COMMENT: None of the Supervisory Board members of STALPROFIL SA meets the independence criteria, all Supervisory Board members are related to Company shareholders who have a right to exercise more than 5% of the total number of votes at a general meeting. The Company has three major shareholders holding 77.5% of votes at the General Meeting. Supervisory Board Members are related to those shareholders.
The Company’s management is of the opinion that it facilitates correct and efficient implementation of the Company’s development strategy which cover the interests of all shareholder groups, and other groups connected with the Company’s business. The issuer will start to follow this principle upon obtaining information on the appointment of Supervisory Board members who meet the criteria of independence.
- Rule specified in Section III item 7
RULE: “7. At least one audit committee should function within the supervisory board. At least one member of the committee should be independent of the Company and entities related to the Company, qualified in scope of accounting and finance. In companies where the supervisory board consists of the minimum number of members required by the law, tasks of the committee may be fulfilled by the supervisory board.”
COMMENT: Since the Company does not follow the rule specified in Section III item 6, according to which at least two members of the supervisory board should be independent, the appointment of an audit committee with at least one independent member is not possible. Moreover, Supervisory Board Regulations do not provide for an internal distribution of duties between its individual members, thus the tasks of an audit committee are performed by the entire Supervisory Board. The Company may start following this rule upon receiving information on the appointment of Supervisory Board members meeting the criteria of independence.
- Rule specified in Section III item 8
RULE: ”8. Enclosure I to the Recommendation of the European Commission of February 15, 2005 on the role of non-executive directors (…) should apply to the tasks and the functioning of committees within the supervisory board”
COMMENT: According to the previous item, there are no committees within the Supervisory Board and thus the principles related to the functioning of committees, referred to in Enclosure 1 to the Recommendation of the European Commission of February 15, 2005, on the role of non-executive directors (…), were not implemented in the Company.
- Rule specified in Section IV item 8
RULE: “8. General Meeting, or the Supervisory Board should ensure that the entity authorized to examine financial statements is changed at least once every seven financial years.”
COMMENT: Company’s financial statements, including the statement for 2008, were examined by an entity acting as a chartered auditor towards the Company in a period longer than 7 years i.e. Kancelaria Porad Finansowo – Księgowych dr Piotr Rojek sp. z o.o. Company’s relation with this auditor was based on a medium-term contract for auditing Company’s financial statements effective till the audit of the annual statement for the financial year 2008 is completed. On December 22, 2008 the Company made a decision to change the auditor and appointed company Moore Stephens Katowice sp. z o.o. to audit the Company’s financial statement for 2090, thus starting from 2009, the Company will fulfill the rule specified in Section IV item 8.
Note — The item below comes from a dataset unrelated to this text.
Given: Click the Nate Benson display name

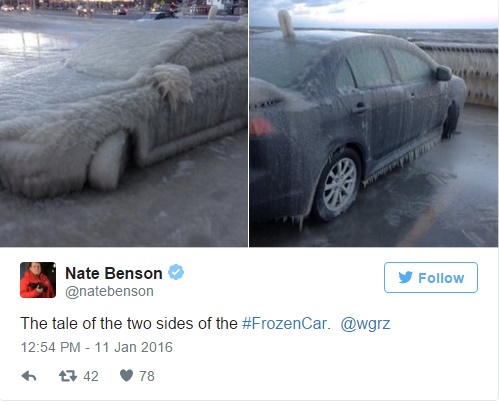Looking at the screenshot, I should [114, 273].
II. Information on the basic features of internal control and risk management systems applied by the Company with respect to the process of preparing financial statements
Obligations related to the management of corporate risk in the Company are fulfilled by the Management Board, managers and other employees. Professional, independent and objective opinions enabling the Company to achieve its targets in scope of internal financial reporting are also presented to the Management Board by external auditors.
Internal control system applied to the process of preparing financial statements is fulfilled by the Management Board, Chief Accountant and other employees. The purpose of the internal control is to ensure compliance of the prepared statements with books, documents and effective accounting regulations, and to present the results of business activity and the property and financial situation of the Company in line with the actuality.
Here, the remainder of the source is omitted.